Guest blogged by Ernest A. Canning
After watching Davis's skillful, yet deceptive, Aug. 7, 2009, performance on Democracy Now (video below), I had to admit that this is one of the few Liddy assessments with which I can concur.
It was supposed to be a debate between Davis, who represents a group of Honduran business elites formally operating as the Latin American Business Council of Honduras (CEAL), and Greg Grandin, professor of Latin American history at New York University, pertaining to recent events in which, as reported by The New York Times, "Honduran President Manuel Zelaya was ousted in a military coup after betraying his own kind: a small clique of families that dominates the economy." Zelaya imposed "a 60 percent increase in the minimum wage" in a nation where, per a Business Week article, quoted by Grandin, "two-thirds of its 7.8 million citizens live below the poverty line...The country has one of Latin America's most unequal distributions of wealth."
A well-prepared Davis, seeking to defend the indefensible, had no intention of permitting real debate.
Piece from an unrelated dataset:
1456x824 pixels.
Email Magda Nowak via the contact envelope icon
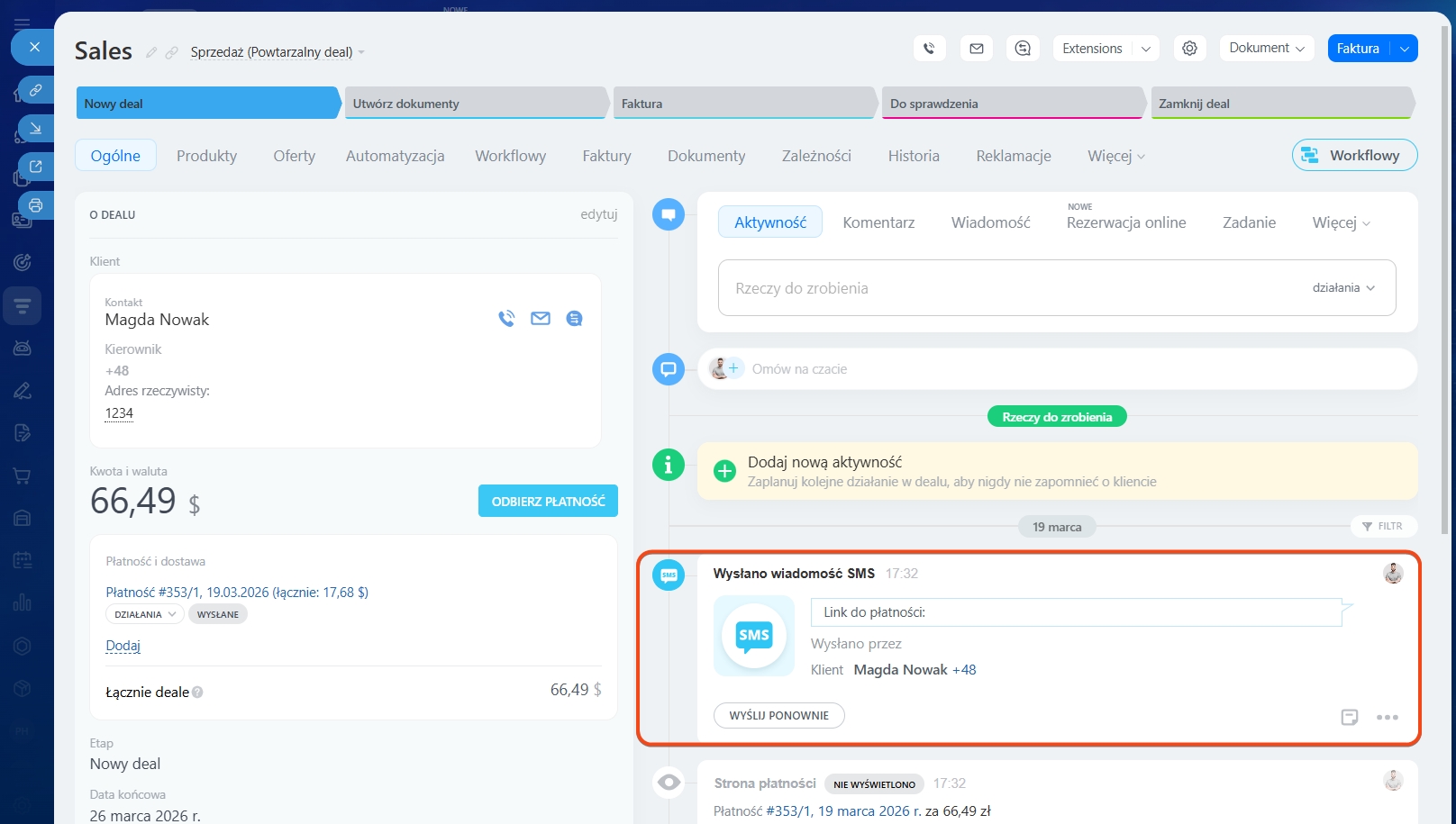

His strategy was to dominate the discussion and denigrate any comments that did not square with his distortions as "ideological rants." His dissembling would later be exposed in a fact-check article authored by Grandin, who had trouble getting a word in edgewise during the "debate."
While Davis's slick performance, which began with an unwarranted assault on Amy Goodman's impartiality as a moderator, should be seen, the core issue to be addressed here pertains to the fact that Davis, who served as Special Council to President Bill Clinton, actively supported Sen. Joseph Lieberman's (I-CT) campaign against Ned Lamont and the Presidential campaign of Hillary Clinton, describes himself as a "liberal."
Perhaps. But if so, that only makes ever clearer the difference between Davis's brand of "liberalism" and true progressive values...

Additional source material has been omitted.